:: THE INPUT ::

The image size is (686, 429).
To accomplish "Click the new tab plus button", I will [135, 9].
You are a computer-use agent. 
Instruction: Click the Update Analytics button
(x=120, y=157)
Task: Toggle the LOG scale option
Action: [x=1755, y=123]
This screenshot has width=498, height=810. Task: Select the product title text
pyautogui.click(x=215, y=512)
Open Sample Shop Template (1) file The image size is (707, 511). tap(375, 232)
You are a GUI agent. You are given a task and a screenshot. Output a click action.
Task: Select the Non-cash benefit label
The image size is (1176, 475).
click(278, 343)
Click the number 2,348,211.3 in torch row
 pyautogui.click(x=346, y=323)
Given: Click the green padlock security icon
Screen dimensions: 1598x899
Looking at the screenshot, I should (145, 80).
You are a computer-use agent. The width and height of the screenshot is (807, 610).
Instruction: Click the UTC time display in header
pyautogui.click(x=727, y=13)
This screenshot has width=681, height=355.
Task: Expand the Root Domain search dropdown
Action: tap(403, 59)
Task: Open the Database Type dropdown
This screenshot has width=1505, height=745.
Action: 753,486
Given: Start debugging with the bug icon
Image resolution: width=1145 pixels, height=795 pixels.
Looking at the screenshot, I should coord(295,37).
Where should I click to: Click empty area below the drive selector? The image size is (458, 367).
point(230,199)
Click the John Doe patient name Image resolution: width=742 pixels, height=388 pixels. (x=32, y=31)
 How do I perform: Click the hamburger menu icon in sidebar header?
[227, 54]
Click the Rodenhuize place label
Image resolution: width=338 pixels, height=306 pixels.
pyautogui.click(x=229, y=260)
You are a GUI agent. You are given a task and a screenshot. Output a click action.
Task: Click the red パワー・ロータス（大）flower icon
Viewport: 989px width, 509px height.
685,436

:::

→ REQUIREMENT
Please turn every line of the items above into a Markdown table, numbering each one in a column headed "No." and placing the line under "Entry". Leave out any blank lines.

→ FULL RESPONSE
| No. | Entry |
|---|---|
| 1 | The image size is (686, 429). |
| 2 | To accomplish "Click the new tab plus button", I will [135, 9]. |
| 3 | You are a computer-use agent.  |
| 4 | Instruction: Click the Update Analytics button |
| 5 | (x=120, y=157) |
| 6 | Task: Toggle the LOG scale option |
| 7 | Action: [x=1755, y=123] |
| 8 | This screenshot has width=498, height=810. Task: Select the product title text |
| 9 | pyautogui.click(x=215, y=512) |
| 10 | Open Sample Shop Template (1) file The image size is (707, 511). tap(375, 232) |
| 11 | You are a GUI agent. You are given a task and a screenshot. Output a click action. |
| 12 | Task: Select the Non-cash benefit label |
| 13 | The image size is (1176, 475). |
| 14 | click(278, 343) |
| 15 | Click the number 2,348,211.3 in torch row |
| 16 |  pyautogui.click(x=346, y=323) |
| 17 | Given: Click the green padlock security icon |
| 18 | Screen dimensions: 1598x899 |
| 19 | Looking at the screenshot, I should (145, 80). |
| 20 | You are a computer-use agent. The width and height of the screenshot is (807, 610). |
| 21 | Instruction: Click the UTC time display in header |
| 22 | pyautogui.click(x=727, y=13) |
| 23 | This screenshot has width=681, height=355. |
| 24 | Task: Expand the Root Domain search dropdown |
| 25 | Action: tap(403, 59) |
| 26 | Task: Open the Database Type dropdown |
| 27 | This screenshot has width=1505, height=745. |
| 28 | Action: 753,486 |
| 29 | Given: Start debugging with the bug icon |
| 30 | Image resolution: width=1145 pixels, height=795 pixels. |
| 31 | Looking at the screenshot, I should coord(295,37). |
| 32 | Where should I click to: Click empty area below the drive selector? The image size is (458, 367). |
| 33 | point(230,199) |
| 34 | Click the John Doe patient name Image resolution: width=742 pixels, height=388 pixels. (x=32, y=31) |
| 35 |  How do I perform: Click the hamburger menu icon in sidebar header? |
| 36 | [227, 54] |
| 37 | Click the Rodenhuize place label |
| 38 | Image resolution: width=338 pixels, height=306 pixels. |
| 39 | pyautogui.click(x=229, y=260) |
| 40 | You are a GUI agent. You are given a task and a screenshot. Output a click action. |
| 41 | Task: Click the red パワー・ロータス（大）flower icon |
| 42 | Viewport: 989px width, 509px height. |
| 43 | 685,436 |